**REQUIRED ACTION**.
Among the entries below, find each line with "agent" and show it.

EXTRACTED INFORMATION START

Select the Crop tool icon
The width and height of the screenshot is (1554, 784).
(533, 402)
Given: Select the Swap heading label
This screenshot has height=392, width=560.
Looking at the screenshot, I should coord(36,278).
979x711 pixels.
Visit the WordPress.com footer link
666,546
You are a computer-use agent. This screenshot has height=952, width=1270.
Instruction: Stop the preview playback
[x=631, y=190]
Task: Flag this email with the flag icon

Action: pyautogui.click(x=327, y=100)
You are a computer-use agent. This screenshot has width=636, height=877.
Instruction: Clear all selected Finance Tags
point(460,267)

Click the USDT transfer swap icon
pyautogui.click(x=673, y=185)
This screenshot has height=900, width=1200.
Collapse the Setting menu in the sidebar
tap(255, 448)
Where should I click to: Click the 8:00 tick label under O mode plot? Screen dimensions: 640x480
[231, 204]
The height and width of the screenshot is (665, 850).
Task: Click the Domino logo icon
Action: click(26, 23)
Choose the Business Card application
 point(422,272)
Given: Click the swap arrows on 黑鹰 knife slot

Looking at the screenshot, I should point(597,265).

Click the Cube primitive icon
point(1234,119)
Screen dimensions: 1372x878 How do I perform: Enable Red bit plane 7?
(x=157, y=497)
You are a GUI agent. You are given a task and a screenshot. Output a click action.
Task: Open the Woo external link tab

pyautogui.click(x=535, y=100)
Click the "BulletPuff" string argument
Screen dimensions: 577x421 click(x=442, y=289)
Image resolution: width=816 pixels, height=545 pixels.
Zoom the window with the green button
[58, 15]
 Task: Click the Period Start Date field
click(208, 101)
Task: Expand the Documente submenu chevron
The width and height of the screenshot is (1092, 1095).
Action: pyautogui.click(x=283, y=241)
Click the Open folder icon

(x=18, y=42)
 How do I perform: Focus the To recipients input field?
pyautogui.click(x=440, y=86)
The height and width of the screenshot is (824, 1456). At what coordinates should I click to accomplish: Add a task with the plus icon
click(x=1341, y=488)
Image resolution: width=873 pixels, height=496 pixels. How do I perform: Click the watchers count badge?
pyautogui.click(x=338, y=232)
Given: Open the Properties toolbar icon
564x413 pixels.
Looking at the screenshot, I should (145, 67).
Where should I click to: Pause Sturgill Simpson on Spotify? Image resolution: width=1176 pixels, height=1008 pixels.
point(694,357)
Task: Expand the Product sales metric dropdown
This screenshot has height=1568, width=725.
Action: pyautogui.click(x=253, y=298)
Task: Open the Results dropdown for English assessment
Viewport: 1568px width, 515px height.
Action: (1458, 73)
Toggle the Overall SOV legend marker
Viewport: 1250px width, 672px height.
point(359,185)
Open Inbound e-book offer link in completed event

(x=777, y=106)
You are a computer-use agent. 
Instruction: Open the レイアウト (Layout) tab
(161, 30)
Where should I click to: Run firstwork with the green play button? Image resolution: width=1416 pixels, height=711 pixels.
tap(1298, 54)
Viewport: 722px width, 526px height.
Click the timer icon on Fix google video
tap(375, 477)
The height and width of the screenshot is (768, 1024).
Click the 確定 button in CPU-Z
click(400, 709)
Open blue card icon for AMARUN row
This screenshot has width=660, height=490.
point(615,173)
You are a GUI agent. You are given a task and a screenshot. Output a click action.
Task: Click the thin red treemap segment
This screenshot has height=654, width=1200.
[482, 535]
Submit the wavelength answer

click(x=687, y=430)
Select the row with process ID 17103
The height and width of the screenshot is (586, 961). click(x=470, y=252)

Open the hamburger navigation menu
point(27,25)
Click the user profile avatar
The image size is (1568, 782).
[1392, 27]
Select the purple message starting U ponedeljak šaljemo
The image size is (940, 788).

EXTRACTED INFORMATION END

**SOLUTION BELOW**.
You are a computer-use agent. This screenshot has height=952, width=1270.
You are a computer-use agent. This screenshot has width=636, height=877.
You are a GUI agent. You are given a task and a screenshot. Output a click action.
You are a computer-use agent. 
You are a GUI agent. You are given a task and a screenshot. Output a click action.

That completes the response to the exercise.